Toronto Film Society presented The Mudlark (1950) on Sunday, November 8, 2015 in a double bill with Vacation From Marriage [aka Perfect Strangers] as part of the Season 68 Sunday Afternoon Film Buff Series, Programme 2.
Toronto Film Society presented The Mudlark (1950) on Monday, February 12, 1979 in a double bill with Forever and a Day as part of the Season 31 Monday Evening Film Buff Series, Programme 6.
Production Company: 20th Century Fox. Producer: Nunnally Johnson. Director: Jean Negulesco. Screenplay: Nunnally Johnson, based on the novel by Theodore Bonnett. Art Direction: C.P. Norman. Music: William Alwyn. Sound: Busster Ambler. Camera: Georges Perinal. Editor: Thelma Myers.

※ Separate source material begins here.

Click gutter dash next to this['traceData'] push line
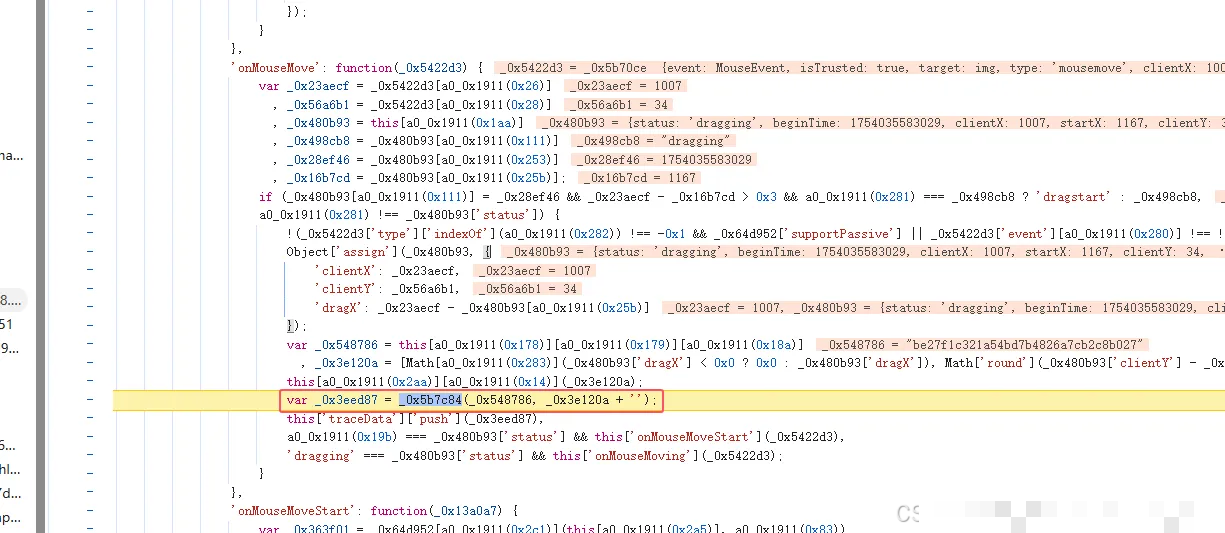The image size is (1225, 533). tap(90, 419)
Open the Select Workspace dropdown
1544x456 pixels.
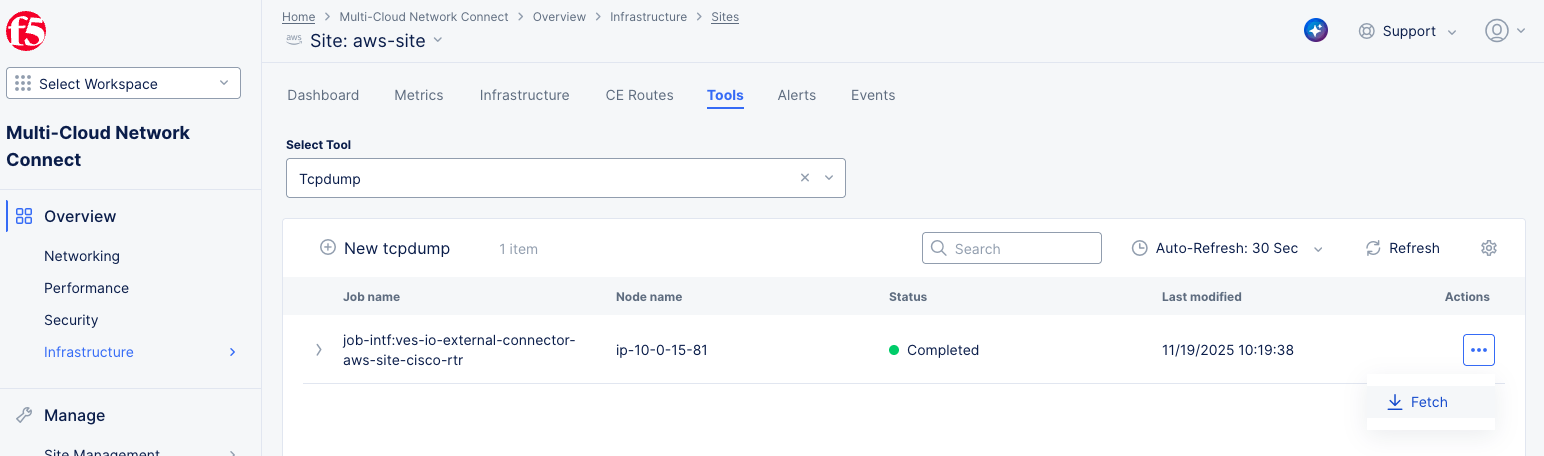tap(123, 84)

Cast: Irene Dunne (Queen Victoria), Alex Guinness (Disraeli), Andrew Ray (Wheeler), Beatrice Campbell (Lady Emily Prior), Finlay Currie (John Brown), Anthony Steel (Lieutenant Charles McHatten), Raymond Lovell (Sgt. Footman Naseby), Marjorie Fielding (Lady Margaret Prior), Constance Smith (Kate Noonan), Ronan O’Casey (Slattery), Edward Rigby (Watchman), Robin Stevens (Herbert), William Strange (Sparrow), Kynaston Reeves (General), Wilfred Hyde-White (Tucker), Ernest Clark (Hammond), Eric Messiter (Ash, Lieutenant of Police), Pamela Arliss (Princess Christian), Ian Selby (Prince Christian), Maurice Warren (Christian), Michael Brooke (Albert), Jane Short (Victoria), Howard Douglas (Broom), Richard Nairne (Didbit), George Dillon (Jailer), Leonard Sharp (Ben Fox), V. Kaley (Mrs. Feeney), Freddie Watts (Iron George), Y. Yanai (Al Hook), Paul Garrard (Petey), Leonard Morris (Hooker Morgan), Marjorie Gresley (Meg Bownes), Bob Head (Dandy Fitch), Vi Stevens (Mrs. Dawkins), Alan Gordon (Disraeli’s Valet), Grace Denbeigh Russell (Queen’s Maid).

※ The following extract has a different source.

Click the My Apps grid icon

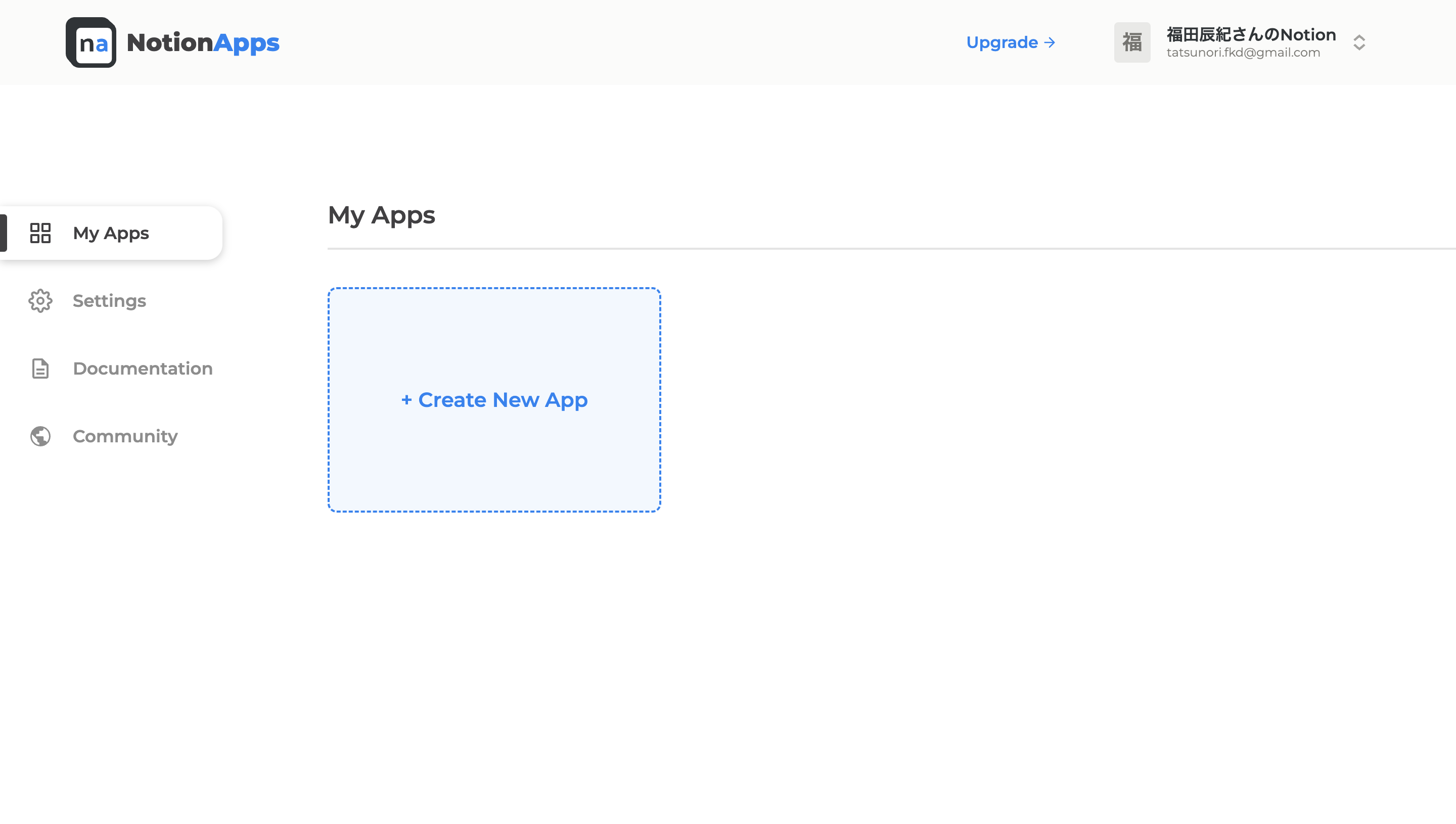pyautogui.click(x=40, y=233)
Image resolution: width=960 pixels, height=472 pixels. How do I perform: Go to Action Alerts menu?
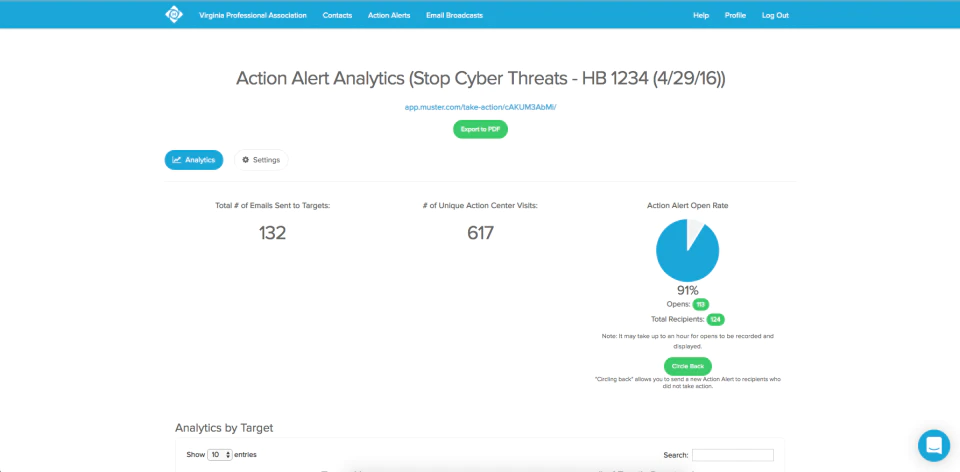click(389, 15)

Mudlarks were small boys who scraped a living from the shores of the Thames River before it was embanked. Theodore Bonnett wrote the story of one such mudlark, who one day finds a cameo of Queen Victoria. An orphan, he feels that she looks so much like a mother that he decides to pay her a visit, little realizing that she is very hard to see, having sequestered herself in Windsor Castle since the death of the Prince Consort, Albert. He becomes the innocent pivot of a palace turmoil, a cause célèbre in a violent debate in Parliament, and the eventual agent to touch the heart of the Queen.

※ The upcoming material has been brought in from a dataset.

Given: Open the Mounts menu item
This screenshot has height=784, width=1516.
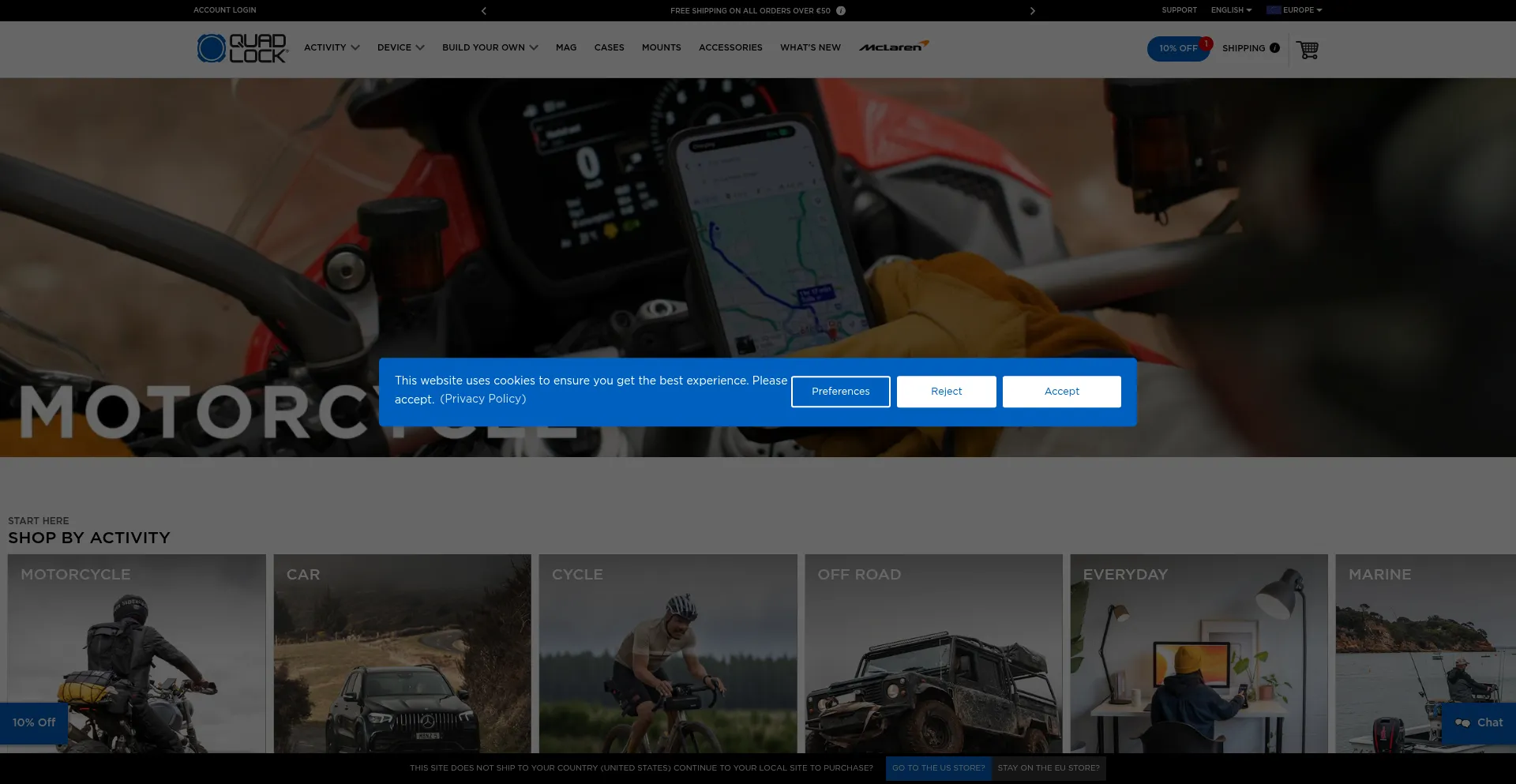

In the title role, Andrew Ray touchingly expresses the amazement and confusion of a humble guttersnipe caught in the stiff and ponderous meshes of an unsuspected trap. He has a perfect face and an attractive personality. In his small voice he chirps the shocking candour and independence of a cockney toff.
Irene Dunne does as well as she can with her portrayal of Queen Victoria but the character has been approached with such awe and veneration that too little personality, illusion, or real emotion is conveyed.
Alec Guinness as Disraeli gives a brilliant performance, endowing the famous statesman with great shrewdness and eloquence. His rhythmic and clever histrionics in one long Parliamentary scene account for one of the film’s best parts and a speech that’s an actor’s dream.
The story (not based on fact), with its particular blend of whimsy, pathos and fairy tale has been skilfully and imaginatively turned into a warm and rewarding film.